Apolipoprotein E4 (APOE4) is expressed in many types of brain cells and is associated with age-dependent decline of learning and memory in humans. It is a major genetic risk factor for Alzheimer’s Disease. To determine whether the detrimental effects of APOE4 depend on its cellular sources, Knoferle and colleagues generated human APOE knock-in mouse models in which the human APOE gene is conditionally deleted in astrocytes, neurons, or GABAergic interneurons. Deletion of APOE4 in astrocytes did not protect aged mice from APOE4-induced GABAergic interneuron loss and learning and memory deficits.

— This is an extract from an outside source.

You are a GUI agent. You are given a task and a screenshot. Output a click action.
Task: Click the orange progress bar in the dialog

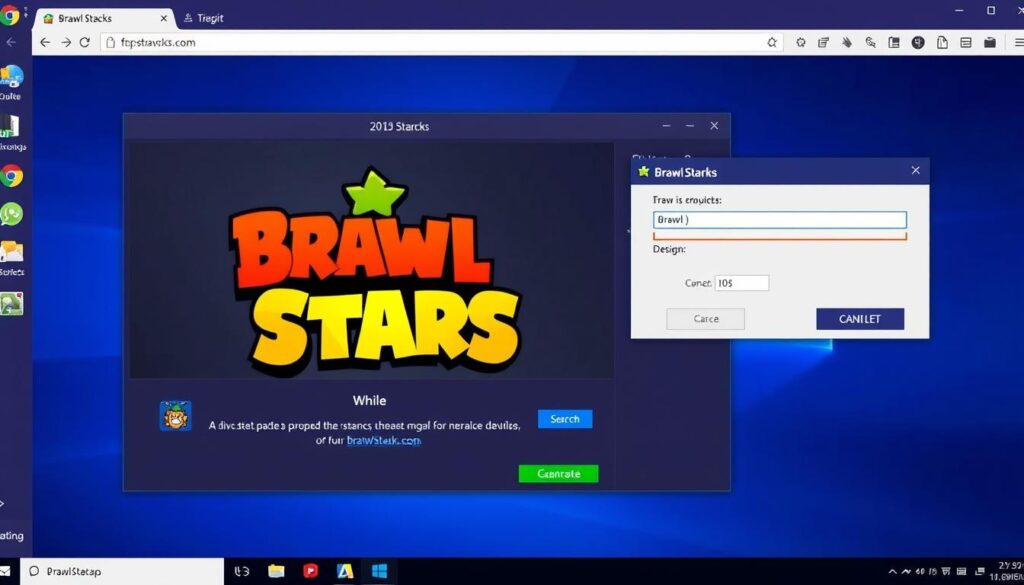pyautogui.click(x=779, y=237)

In contrast, deletion of APOE4 in neurons protected aged mice from both deficits. Furthermore, deletion of APOE4 in GABAergic interneurons was sufficient to gain similar protection. The authors concluded that endogenously produced APOE4 has a detrimental effect on GABAergic interneurons that leads to learning and memory deficits in mice. It may be a novel target for Alzheimer-related drug development.
Knoferle J, Yoon SY, Walker D, Leung L, Gillespie AK, Tong LM, Bien-Ly N and Huang Y: Apolipoprotein E4 Produced in GABAergic Interneurons Causes Learning and Memory Deficits in Mice. J. Neuroscience 34(42): 14069-14078 (2014).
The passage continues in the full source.